How Verizon finds IoT innovation outside its four walls

Verizon Ventures digs into enterprise Internet of Things to fill gaps, build for the future

Verizon Ventures says that while consumer Internet of Things startups were all the rage in 2014 and continue to be popular among investors, enterprise IoT newcomers have become even hotter properties among venture capitalists over the past two years, with enterprise IoT investment expected to double or triple that of consumer IoT in 2016.

Verizon’s investment arm has been among those outfits targeting enterprise IoT, with investments in startups such as Filament and Veniam, which focus on industrial networks and connected vehicles, respectively.

Ed Ruth Verizon Ventures Verizon Ventures

Ed Ruth, Verizon Ventures

Ed Ruth, a director at Verizon Ventures who focuses on IoT as well as interactive media/entertainment, says Verizon invests in startups to help fill current gaps in its business as well as to generate revenue down the road. “We also really want to make sure we’re gaining as much knowledge about a particular space as possible,” Ruth says.

MORE: 10 Internet of Things companies to watch

“As I looked at IoT about a year ago, it became very clear that the path to revenue was a very long one in the consumer IoT space unless you’re a hardware business -- and we’re not in the hardware business,” Ruth says. Generating revenue in consumer IoT would require that Verizon partner with big companies such as Google or make big acquisitions, he says.

So Verizon Ventures, a 10-plus-year-old unit that has operated largely behind the scenes until the past few years, started looking harder at enterprise IoT. 

“So we started digging into the industrial or enterprise IoT space and what became very clear was that there were a number of enterprises that needed answers today to known problems that traditional frameworks weren’t quite solving,” Ruth says. This situation promises to be exacerbated if you believe reports from IBM and others that there will be tens or hundreds of billions of always connected devices seeking permissions or data from the cloud, he adds.

This has led Ruth and his colleagues to investigate, and invest in, companies touting the use of protocols like blockchain to allow for autonomous data transactions over distributed networks as well as startups involved in multi-hop mesh frameworks that allow data to travel in more of a machine-to-machine or peer-to-peer fashion than always having to run back through Verizon’s network.

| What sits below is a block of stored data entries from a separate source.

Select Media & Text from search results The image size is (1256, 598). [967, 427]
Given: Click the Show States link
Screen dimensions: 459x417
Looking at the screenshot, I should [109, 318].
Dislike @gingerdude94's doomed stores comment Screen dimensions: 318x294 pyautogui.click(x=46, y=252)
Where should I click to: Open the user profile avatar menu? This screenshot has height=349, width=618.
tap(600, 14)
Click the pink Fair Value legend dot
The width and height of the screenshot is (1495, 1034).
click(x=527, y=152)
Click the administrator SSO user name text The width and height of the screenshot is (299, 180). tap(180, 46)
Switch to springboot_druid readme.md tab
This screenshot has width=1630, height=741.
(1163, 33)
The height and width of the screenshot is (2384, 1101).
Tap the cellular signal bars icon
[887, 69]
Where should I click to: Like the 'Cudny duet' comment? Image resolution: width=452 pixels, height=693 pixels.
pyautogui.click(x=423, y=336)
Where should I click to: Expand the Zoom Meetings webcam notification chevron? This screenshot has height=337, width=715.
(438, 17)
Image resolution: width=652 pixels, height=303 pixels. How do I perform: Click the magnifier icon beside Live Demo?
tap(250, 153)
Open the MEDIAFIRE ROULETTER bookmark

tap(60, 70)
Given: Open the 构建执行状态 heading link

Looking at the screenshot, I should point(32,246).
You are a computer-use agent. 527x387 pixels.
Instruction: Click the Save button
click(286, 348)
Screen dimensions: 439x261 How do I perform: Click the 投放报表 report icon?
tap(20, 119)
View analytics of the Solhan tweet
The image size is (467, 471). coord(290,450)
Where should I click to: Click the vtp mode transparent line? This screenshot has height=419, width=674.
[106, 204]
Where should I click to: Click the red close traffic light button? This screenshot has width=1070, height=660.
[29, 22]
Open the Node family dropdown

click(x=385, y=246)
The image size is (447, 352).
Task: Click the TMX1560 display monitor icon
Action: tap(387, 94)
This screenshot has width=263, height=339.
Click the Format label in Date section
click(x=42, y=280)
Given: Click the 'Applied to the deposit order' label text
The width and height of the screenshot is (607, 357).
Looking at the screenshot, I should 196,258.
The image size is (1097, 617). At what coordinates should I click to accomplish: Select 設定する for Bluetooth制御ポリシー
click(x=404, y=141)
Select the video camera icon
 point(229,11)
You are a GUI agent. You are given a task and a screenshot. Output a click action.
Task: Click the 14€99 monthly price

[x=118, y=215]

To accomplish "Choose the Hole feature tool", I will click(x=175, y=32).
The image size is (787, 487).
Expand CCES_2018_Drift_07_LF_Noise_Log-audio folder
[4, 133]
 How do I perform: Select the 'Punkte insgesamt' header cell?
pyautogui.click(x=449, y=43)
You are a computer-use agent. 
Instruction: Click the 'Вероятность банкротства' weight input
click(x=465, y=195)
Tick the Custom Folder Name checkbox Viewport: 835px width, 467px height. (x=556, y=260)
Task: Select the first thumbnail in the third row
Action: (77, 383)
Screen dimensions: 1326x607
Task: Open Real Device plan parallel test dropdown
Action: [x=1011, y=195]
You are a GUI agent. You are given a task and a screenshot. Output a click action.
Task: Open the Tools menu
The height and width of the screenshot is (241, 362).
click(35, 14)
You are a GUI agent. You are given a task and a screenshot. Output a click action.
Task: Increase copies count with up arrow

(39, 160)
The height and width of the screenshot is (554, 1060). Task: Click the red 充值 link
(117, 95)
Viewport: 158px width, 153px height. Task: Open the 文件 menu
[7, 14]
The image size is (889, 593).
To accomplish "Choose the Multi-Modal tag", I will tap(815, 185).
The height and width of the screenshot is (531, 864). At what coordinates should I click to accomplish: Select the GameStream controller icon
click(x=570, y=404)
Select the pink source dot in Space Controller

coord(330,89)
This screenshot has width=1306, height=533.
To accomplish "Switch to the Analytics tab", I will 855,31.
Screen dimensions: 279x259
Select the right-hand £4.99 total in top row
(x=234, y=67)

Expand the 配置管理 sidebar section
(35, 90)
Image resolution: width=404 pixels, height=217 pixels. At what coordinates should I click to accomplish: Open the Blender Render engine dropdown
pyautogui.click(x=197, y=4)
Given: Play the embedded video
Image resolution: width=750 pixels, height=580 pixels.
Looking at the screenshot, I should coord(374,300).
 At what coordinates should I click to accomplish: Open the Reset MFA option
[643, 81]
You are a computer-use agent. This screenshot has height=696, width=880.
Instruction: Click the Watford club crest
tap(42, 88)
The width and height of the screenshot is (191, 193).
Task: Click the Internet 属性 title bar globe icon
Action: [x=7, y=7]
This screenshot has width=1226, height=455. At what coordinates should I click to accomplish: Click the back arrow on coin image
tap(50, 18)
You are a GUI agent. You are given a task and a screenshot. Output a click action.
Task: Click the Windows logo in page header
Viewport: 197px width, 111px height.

Verizon foresees such advances playing a role in both the emergence of 5G networks and of its own network fabric.

Not surprisingly, Ruth sees even those technologies that are more focused on industrial IoT today most likely becoming factors in consumer IoT down the road to support such applications as proximity and awareness. For example, startups that today provide technology for the likes of Uber to manage fleets of vehicles without racking up huge communications bills for LTE backhaul, etc., could someday trickle down for use by individuals.

Among the hotter enterprise IoT startup focus areas are data analytics and security, Ruth says.

“Security is a known issue today and will only be a bigger issue tomorrow,” he says, noting that while Verizon hasn’t invested in security IoT, it has met with numerous startups in this area. “As enterprises see this proliferation of connected things and potentially having connectivity back to their core network, these all become ingress points for bad actors and for security breaches. So really there needs to be a multitude of solutions for security.”

Ruth anticipates that the majority of IoT startups, before they get too big, will get gobbled up by the likes of Cisco or Ericsson, though service providers could be buyers too once the IoT startups transition from product sellers to solutions providers.

In essence, it is startups like these that amount to little R&D labs for service providers that once relied much more heavily on their own innovation centers such as Bell Labs.

“We’ve become very aware over the last 5 to 7 years that the cost of entry and barrier to building something very innovative and even destructive in the market has gone way, way down, so you now see a lot of innovation and R&D happen outside the four walls of big corporations,” Ruth says. “This is very much a big part of our innovation program.”